We were lucky with the weather, bright sunshine although breezy for most of the day. The Moat is a local nature reserve adjacent to a church with an amazing gothic style tower in the centre of Shawbury. The moat used to surround a medieval manor house and was a domestic, rather than a military, installation.
Our first sighting was of a male brimstone, which boded well for the day. It was only 10:30 and the butterflies were already flying.
As we clambered down the bank of the old moat we were pleased to see English bluebells with their narrow one-sided bells drooping downwards. On returning to the circular path an anxious local stopped to chat. She wondered what we were doing and was pleased when we explained we were recording the flora and fauna of the site. It’s good to know that local people are taking an interest in their local wildlife patch.
A male and two female blackcaps spent the morning serenading us, flitting from tree to tree, obviously pleased that spring weather was here at last.
On the banks meadow foxtail was very prevalent with occasional clumps of Yorkshire fog. Also in abundance were green alkanet, a garden escapee, and garden daffodils. Together with lesser celandine and ground ivy the grassy banks were colourful. Down near the waters edge was wild garlic and common comfrey
A few sightings during the morning kept us recording but we were not inundated, just steady. A micro moth, Stigmela aurela, was identified plus a 10 spot ladybird. There were many sightings of orange tips and of a small white butterfly, with a large white recorded just before lunch. A common carder bee was spotted along with cream spot ladybird.
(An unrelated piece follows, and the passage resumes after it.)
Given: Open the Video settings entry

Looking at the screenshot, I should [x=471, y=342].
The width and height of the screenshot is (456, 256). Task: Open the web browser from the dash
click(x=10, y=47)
Near the pool area were wavy bittercress, yellow iris, creeping buttercups and slender speedwell. Small clumps of cuckoo flower, lords and ladies and wood anemone were found and a common froglet leapt in the long grass.
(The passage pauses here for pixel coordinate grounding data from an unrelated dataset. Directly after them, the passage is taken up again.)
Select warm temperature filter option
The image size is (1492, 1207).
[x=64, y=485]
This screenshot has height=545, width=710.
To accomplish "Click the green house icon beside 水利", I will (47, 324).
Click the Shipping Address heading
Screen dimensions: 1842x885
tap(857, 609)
We spent lunchtime sitting on a sunny bench, looking across the rough meadow with a pathway winding around it and imagining what it must have been like before the trees were felled. We had seen a variety of trees in the morning, including oak, elder, beech, silver birch, holly and hawthorn.
As we looked across the meadow we saw a stand of tall, grey barked trees and on closer examination saw the lines of diamond shaped pits on the bark. The trees proved to be grey poplar, a hybrid between aspen and white poplar. These are commonly planted as wind breaks as they sucker freely and form thickets.
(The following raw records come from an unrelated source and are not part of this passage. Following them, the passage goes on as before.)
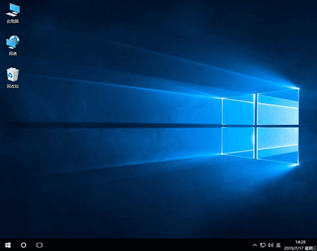Expand the hidden tray icons chevron
The width and height of the screenshot is (317, 251).
[x=255, y=245]
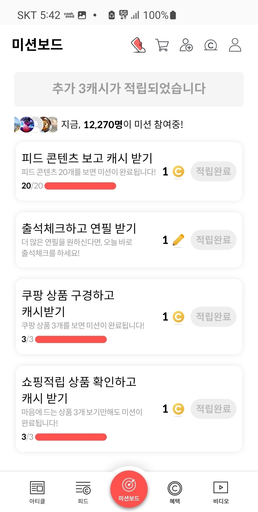
Task: Open the cash coin icon in header
Action: tap(210, 45)
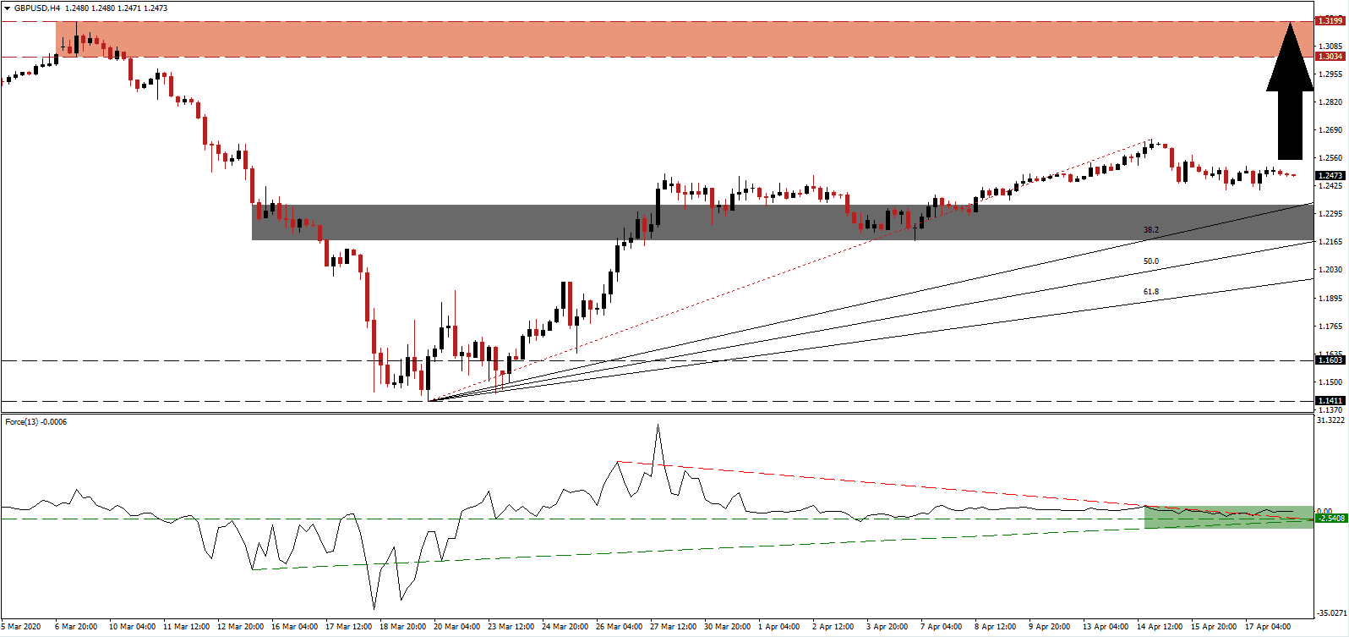Click the 17 Apr 04:00 time label
Screen dimensions: 1349x637
tap(1269, 627)
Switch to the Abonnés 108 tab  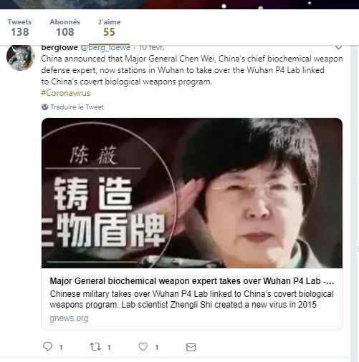point(65,27)
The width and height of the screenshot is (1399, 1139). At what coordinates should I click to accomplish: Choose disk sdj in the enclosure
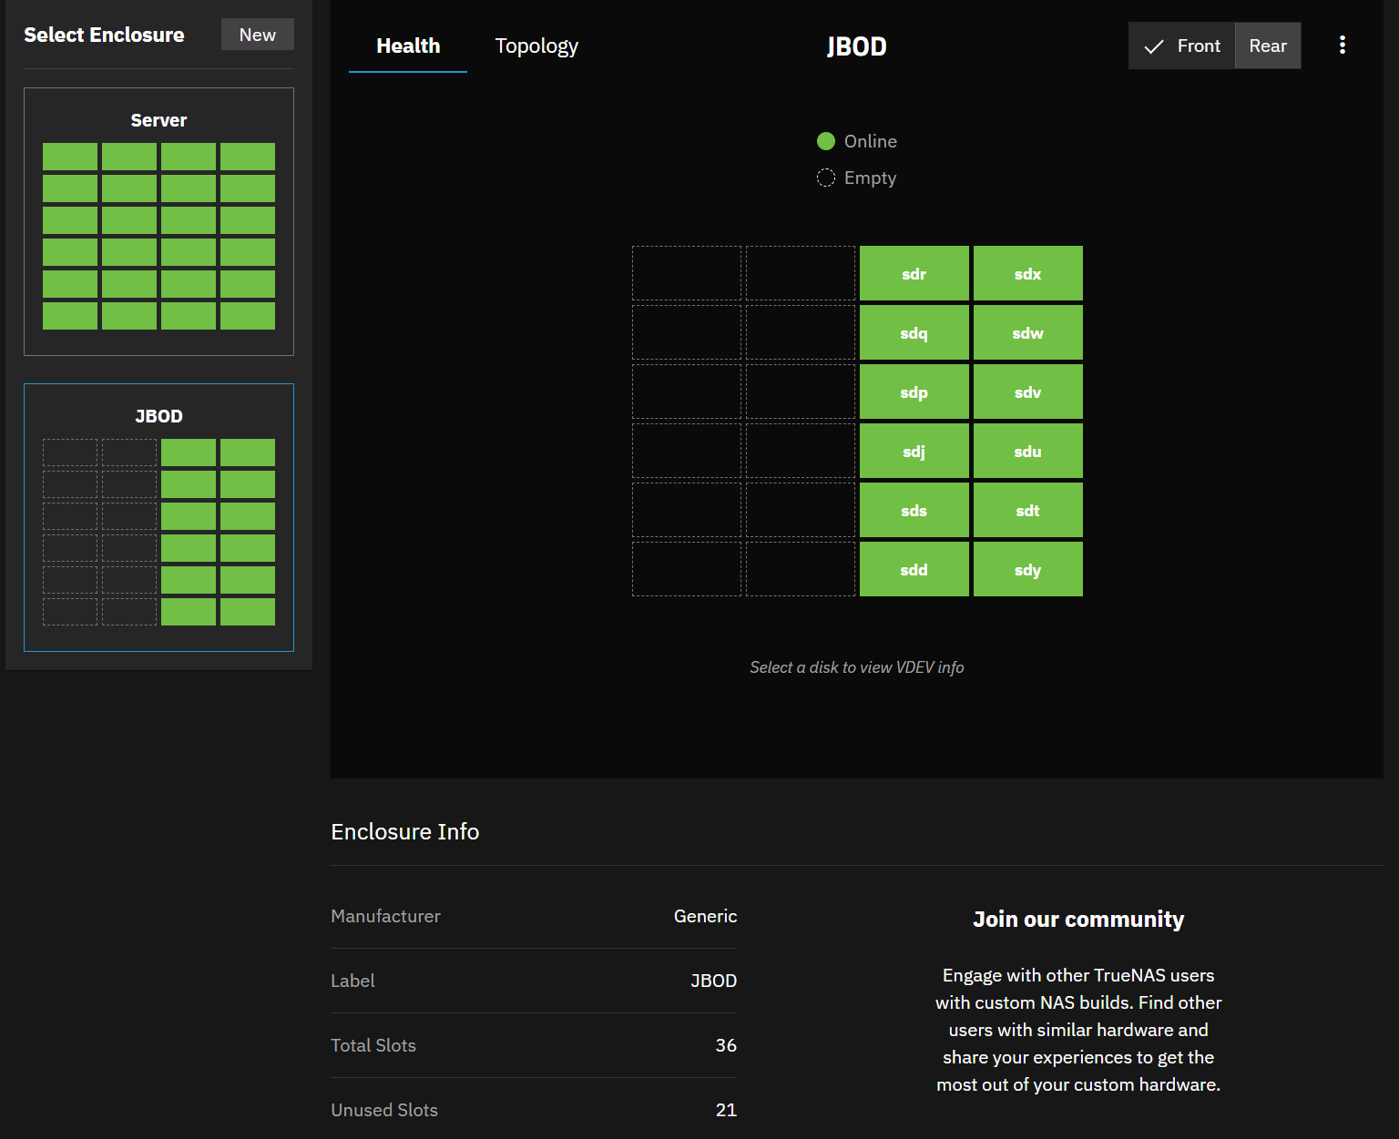pos(914,451)
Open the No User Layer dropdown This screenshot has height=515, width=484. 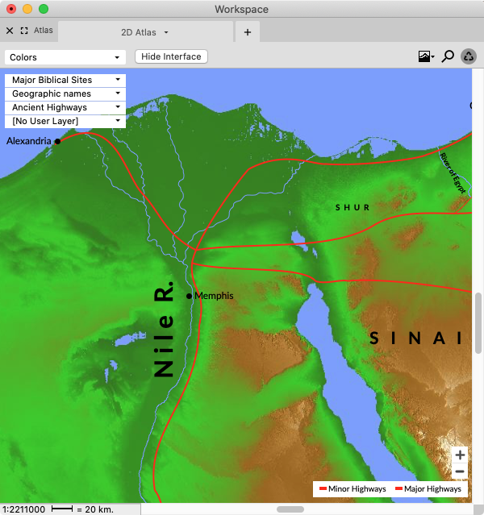[65, 121]

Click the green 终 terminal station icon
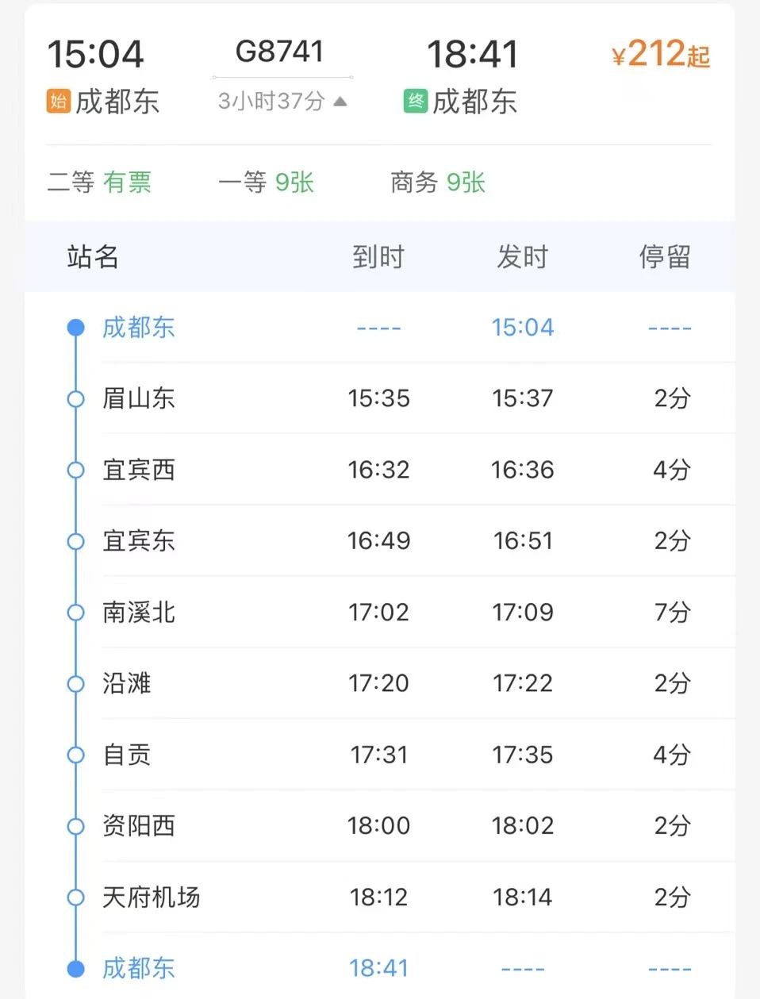[x=415, y=102]
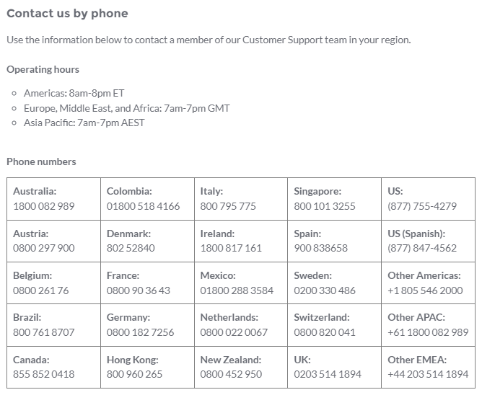Viewport: 482px width, 395px height.
Task: Click the Other EMEA number +44 203 514 1894
Action: point(428,374)
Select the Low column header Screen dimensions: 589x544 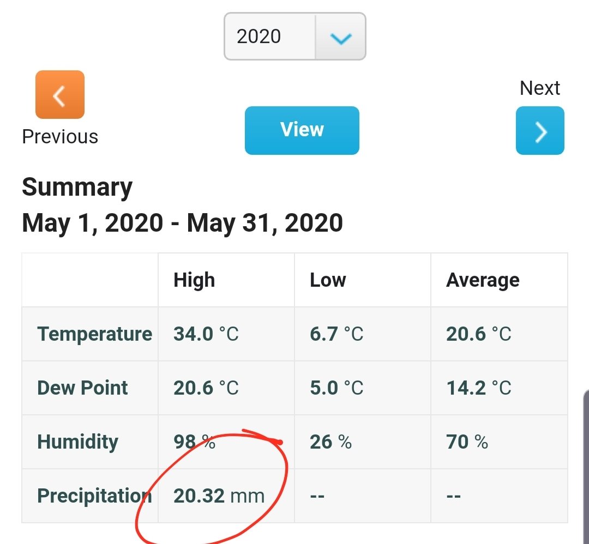pyautogui.click(x=328, y=280)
The sun continued and we paused by an old felled tree to examine the bark beetle galleries. In so doing, we disturbed a tiny 22 spot ladybird and I then spent time photographing an impressive oak tree. Nearby was a bench with a hyacinth in full bloom peeping from beneath it, not what you would expect to see.
Small tortoiseshell and peacock butterflies were spotted on our walk back towards the car park, along with large groups of marsh marigolds in the water logged sections of the field. Then we bagged a dock bug, our last find of the day, which concluded with us admiring the impressive doorway and gargoyles of the church.
A very pleasant day spent at Shawbury Moat in the spring sunshine.